People familiar with the program say DFS began testing the software in mid-2018, and now all of its Asia Pacific payments are involved. The company hopes to replace manual checks, reduce headcount, and eventually outsource all of their internal controls to the bank, according to one executive in the pilot scheme.
Citi is said to be offering its solution for free as a value-added service, but even so, it’s a major commitment from the corporate side. “We need to put our time and resources into it,” said the executive, “We believe in its potential.”
Extending RegTech
The technology may be the work of Feedzai, a fintech in which Citi Ventures- the corporate venture arm of the bank-invested in 2016. This could not be corroborated by press time. Citi declined to comment.
Banks such as Citi have already poured resources into developing A.I. to raise red flags in areas such as anti-money laundering. Therefore it’s a relatively easy step for them to extend such surveillance tools to other functions – while the investment required by a given company to develop the same A.I. tools would be exorbitant.
Companies such as DFS had to first issue internal approvals to allow Citi to access their payments data. Citi is already DFS’s primary payments bank in Asia, so getting this permission was straightforward. But one treasurer at another Hong Kong-listed company told DigFin the company had to refuse, because HSBC is its primary payments bank.
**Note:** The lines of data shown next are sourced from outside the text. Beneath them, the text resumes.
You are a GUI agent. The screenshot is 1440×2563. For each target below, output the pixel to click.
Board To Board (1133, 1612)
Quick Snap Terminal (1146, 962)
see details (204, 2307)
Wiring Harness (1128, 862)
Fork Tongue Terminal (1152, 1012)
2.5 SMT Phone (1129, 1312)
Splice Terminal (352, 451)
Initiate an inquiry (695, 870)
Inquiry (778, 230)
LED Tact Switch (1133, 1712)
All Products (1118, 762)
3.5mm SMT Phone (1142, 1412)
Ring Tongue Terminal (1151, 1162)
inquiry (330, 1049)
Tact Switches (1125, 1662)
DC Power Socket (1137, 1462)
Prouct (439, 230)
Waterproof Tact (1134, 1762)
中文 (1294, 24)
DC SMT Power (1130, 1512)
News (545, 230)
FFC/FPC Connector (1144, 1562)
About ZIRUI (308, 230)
“Citi approached us for this pilot but it was too complicated to make the switch,” this person said. They were also concerned about what could happen if something went wrong, noting that HSBC fields a large team, whereas more tech-reliant players such as Citi do not – so it’s harder to get someone responsible on the phone.
Training the machine
Such issues do not seem to concern companies in the pilot scheme. DFS and other companies worked with the bank to develop first of all high-level general rules for marking suspicious transactions.
When the computer flags irregular payments, DFS’s team needs to review whether or not it is fraudulent. In this way, the bank’s machine accumulates knowledge on the company’s payment patterns.
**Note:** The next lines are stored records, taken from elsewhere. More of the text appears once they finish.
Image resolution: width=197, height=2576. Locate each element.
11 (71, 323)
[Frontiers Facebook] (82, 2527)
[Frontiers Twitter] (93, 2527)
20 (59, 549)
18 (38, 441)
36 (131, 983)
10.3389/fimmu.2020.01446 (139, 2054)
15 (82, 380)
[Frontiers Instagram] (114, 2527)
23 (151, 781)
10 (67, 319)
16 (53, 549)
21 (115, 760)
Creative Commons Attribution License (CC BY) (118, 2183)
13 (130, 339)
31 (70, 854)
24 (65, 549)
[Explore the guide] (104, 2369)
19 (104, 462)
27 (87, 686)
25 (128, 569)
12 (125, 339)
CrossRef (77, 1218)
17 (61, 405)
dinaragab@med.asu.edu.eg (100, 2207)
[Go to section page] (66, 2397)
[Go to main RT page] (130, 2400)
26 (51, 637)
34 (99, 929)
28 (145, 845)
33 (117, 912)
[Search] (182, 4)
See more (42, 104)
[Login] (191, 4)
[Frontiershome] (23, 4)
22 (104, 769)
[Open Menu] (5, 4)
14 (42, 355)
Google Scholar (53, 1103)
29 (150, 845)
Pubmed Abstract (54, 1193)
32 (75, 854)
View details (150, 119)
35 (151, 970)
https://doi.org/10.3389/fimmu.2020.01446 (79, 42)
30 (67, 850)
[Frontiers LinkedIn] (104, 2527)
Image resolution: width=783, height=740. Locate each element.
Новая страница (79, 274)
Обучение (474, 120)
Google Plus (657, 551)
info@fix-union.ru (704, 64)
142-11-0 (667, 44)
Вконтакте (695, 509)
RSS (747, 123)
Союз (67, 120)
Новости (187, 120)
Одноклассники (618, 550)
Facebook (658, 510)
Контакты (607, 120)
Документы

At this point, DFS is using Citi’s A.I. to flag potential problems in real time, but it is not stopping payments. This is called an offline mode, which is designed for the AI to be trained. People familiar with the test say companies are not changing their daily operations yet. Instead they are collecting warnings in batches, and then going through them all at once.
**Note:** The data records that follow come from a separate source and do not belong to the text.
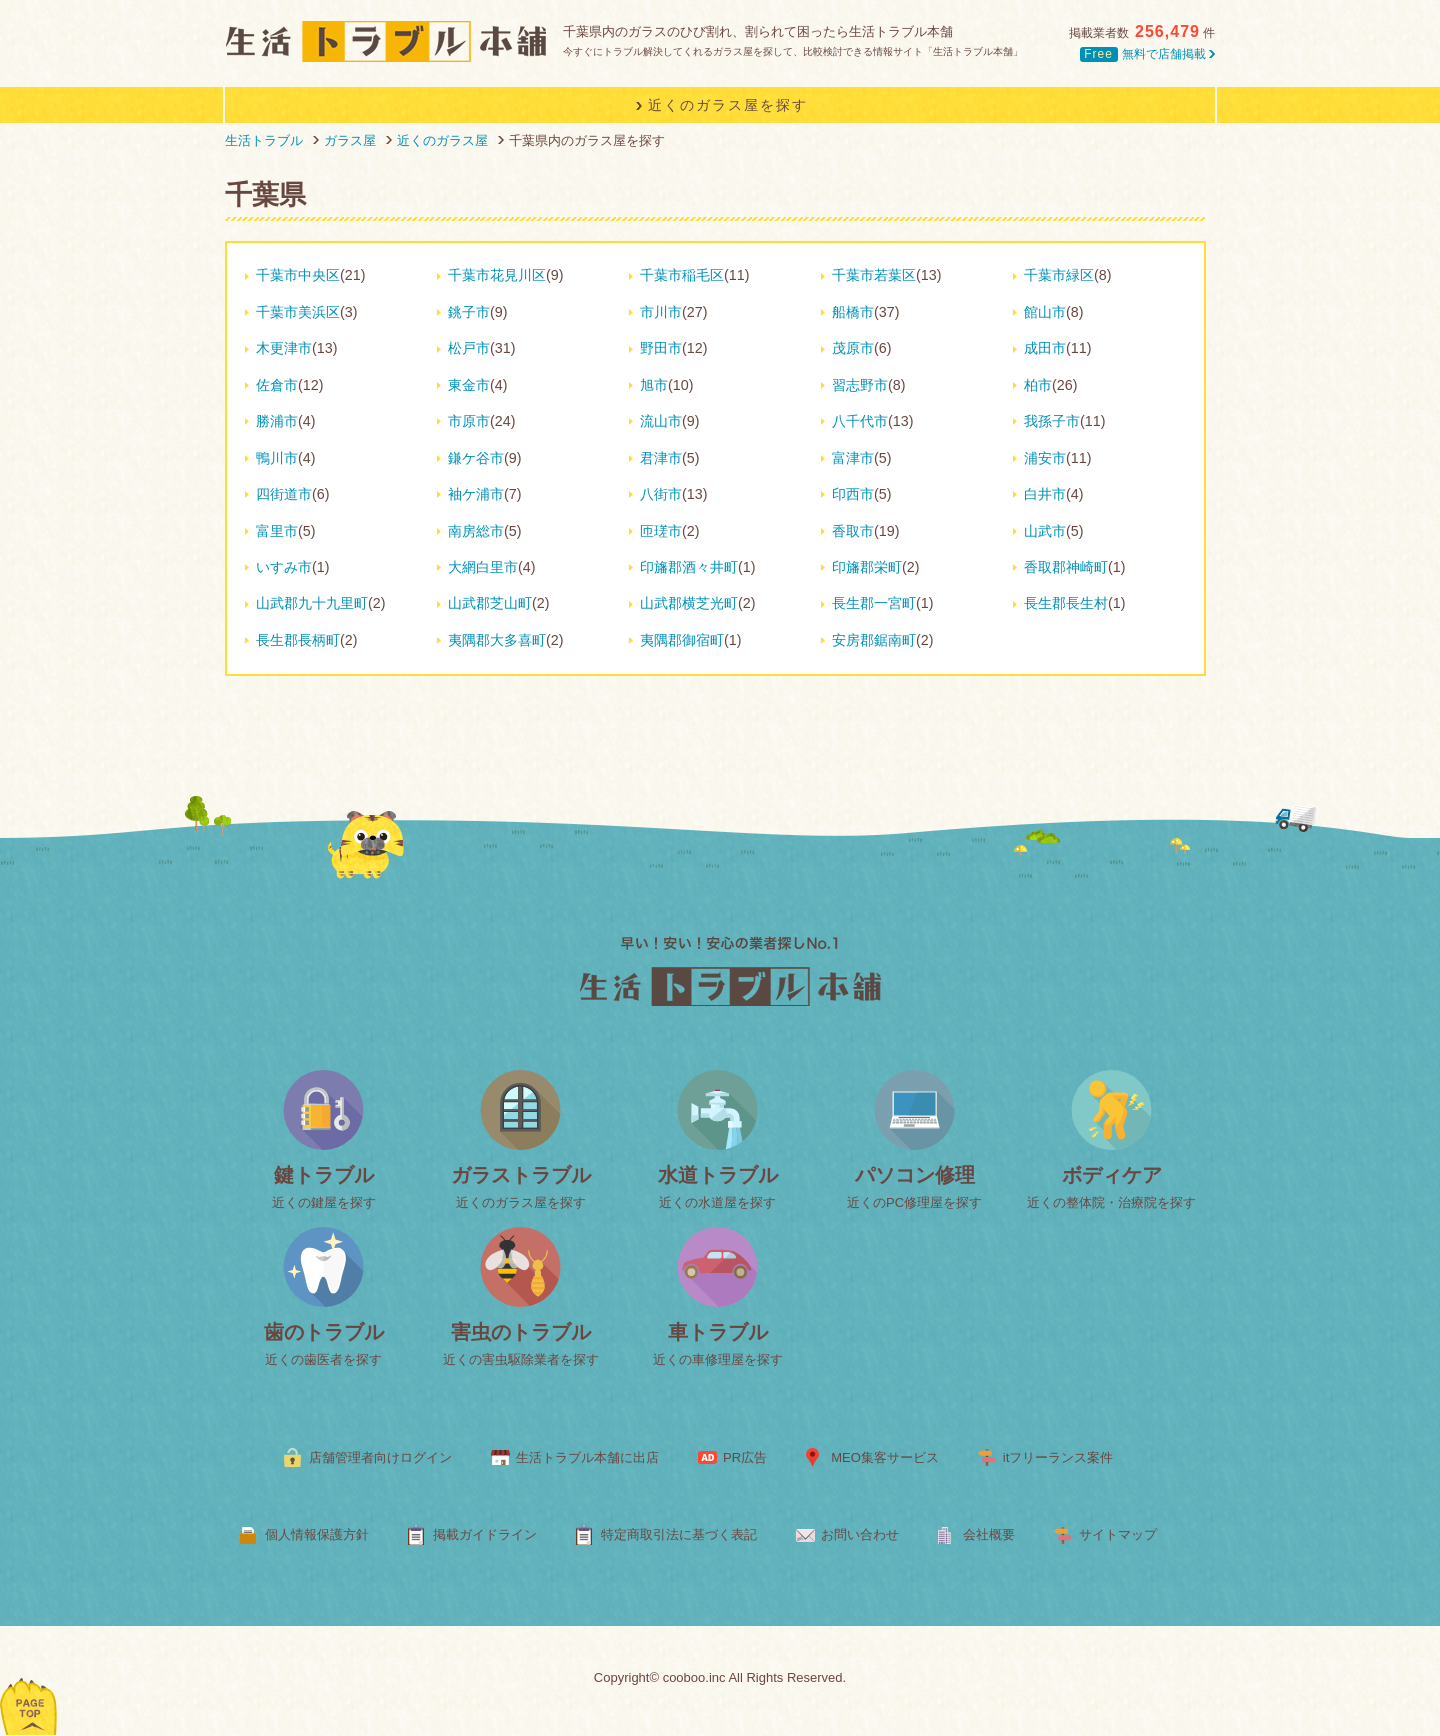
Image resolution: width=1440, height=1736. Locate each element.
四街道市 (284, 494)
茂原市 (853, 348)
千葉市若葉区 (874, 275)
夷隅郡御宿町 (682, 640)
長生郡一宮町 (874, 603)
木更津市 (284, 348)
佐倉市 (277, 385)
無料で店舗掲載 (1147, 54)
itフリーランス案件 (1058, 1457)
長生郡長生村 (1066, 603)
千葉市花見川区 (497, 275)
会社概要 (989, 1534)
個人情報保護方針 (317, 1534)
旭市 (654, 385)
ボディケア (1112, 1175)
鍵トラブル (324, 1175)
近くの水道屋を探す (717, 1202)
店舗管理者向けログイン (380, 1457)
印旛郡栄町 (867, 567)
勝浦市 (277, 421)
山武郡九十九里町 (312, 603)
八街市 (661, 494)
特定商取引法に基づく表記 (679, 1534)
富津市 (853, 458)
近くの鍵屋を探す (324, 1202)
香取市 (853, 531)
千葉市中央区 (298, 275)
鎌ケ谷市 (476, 458)
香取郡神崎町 (1066, 567)
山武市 (1045, 531)
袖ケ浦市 (476, 494)
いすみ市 (284, 567)
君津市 (661, 458)
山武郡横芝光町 (689, 603)
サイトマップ (1118, 1534)
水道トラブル (718, 1175)
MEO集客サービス (885, 1457)
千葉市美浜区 (298, 312)
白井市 (1045, 494)
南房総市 (476, 531)
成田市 (1045, 348)
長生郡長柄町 (298, 640)
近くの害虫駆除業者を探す (521, 1359)
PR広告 (745, 1457)
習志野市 (860, 385)
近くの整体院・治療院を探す (1111, 1202)
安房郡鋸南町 (874, 640)
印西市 (853, 494)
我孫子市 (1052, 421)
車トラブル (718, 1332)
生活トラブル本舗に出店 (587, 1457)
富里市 (277, 531)
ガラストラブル (521, 1175)
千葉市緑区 (1059, 275)
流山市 (661, 421)
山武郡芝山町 (490, 603)
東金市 (469, 385)
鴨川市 (277, 458)
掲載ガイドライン (485, 1534)
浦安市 (1045, 458)
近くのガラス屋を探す (521, 1202)
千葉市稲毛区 (682, 275)
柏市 (1038, 385)
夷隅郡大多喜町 (497, 640)
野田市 (661, 348)
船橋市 (853, 312)
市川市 (661, 312)
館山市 (1045, 312)
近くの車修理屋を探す (718, 1359)
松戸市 (469, 348)
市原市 (469, 421)
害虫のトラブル (521, 1332)
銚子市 (469, 312)
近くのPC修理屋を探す (914, 1202)
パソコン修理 (915, 1175)
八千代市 (860, 421)
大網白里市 (483, 567)
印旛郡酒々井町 (689, 567)
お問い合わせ (860, 1534)
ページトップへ (29, 1680)
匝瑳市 (661, 531)
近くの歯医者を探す (323, 1359)
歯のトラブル (324, 1332)
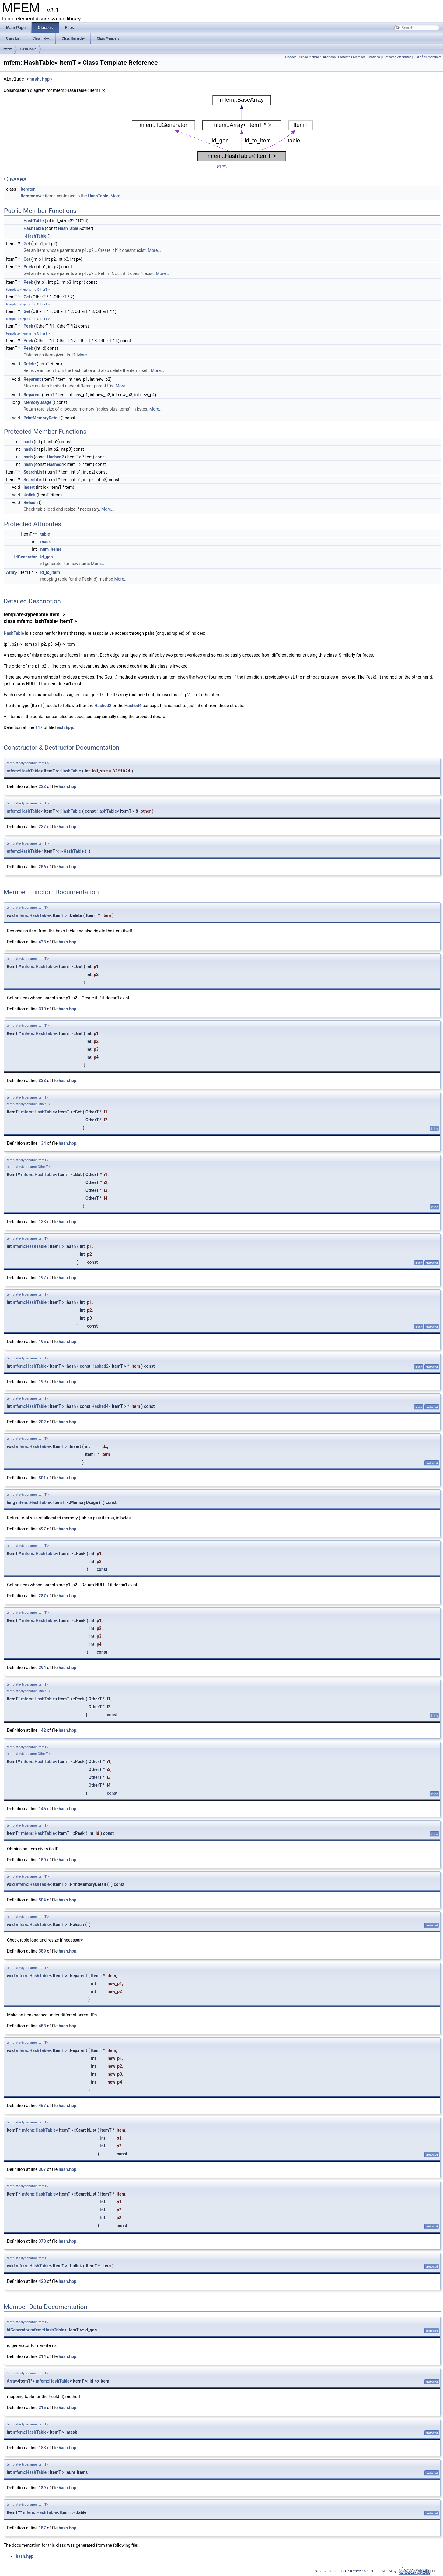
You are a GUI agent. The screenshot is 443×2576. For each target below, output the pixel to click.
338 (42, 1080)
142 (42, 1730)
Once the number of false positives falls below 0.2%, companies will let the system halt suspicious transactions and send them to personnel to review. That is likely to take a full year of training the machine, to cover an entire payment cycle. Step by step, then, companies hope to eliminate internal controls until everything is automated.
Sanction list
For treasurers, using software to detect double payments or irregular payments is helpful, but what they really value is a tool to avoid payments involving counterparties on international sanctions lists.
If a payment goes to someone on a U.S. blacklist, the bank must immediately report this, and the cash will be frozen by the U.S. Treasury Department.
“With this solution,” said one treasurer, “we don’t have to manually update the sanctions list. We can avoid these payments before they go to the bank.”
Feedzai, the fintech reportedly behind this fraud screen, says it does not rely on rules-based detection. Rather it analyzes a given transaction against historical ones to find anomalies; its software gets better at this over time, with experience.
Citi announced in December 2018 that its treasury and trade solutions department entered a strategic partnership with Feedzai, and that the bank will integrate its transaction monitoring platform into its own, with enhanced control and risk management for payments transactions.
At the time, the bank said it expects to go live with Feedzai in mid 2019. If so, then DFS would likely be among the first corporate clients to use it.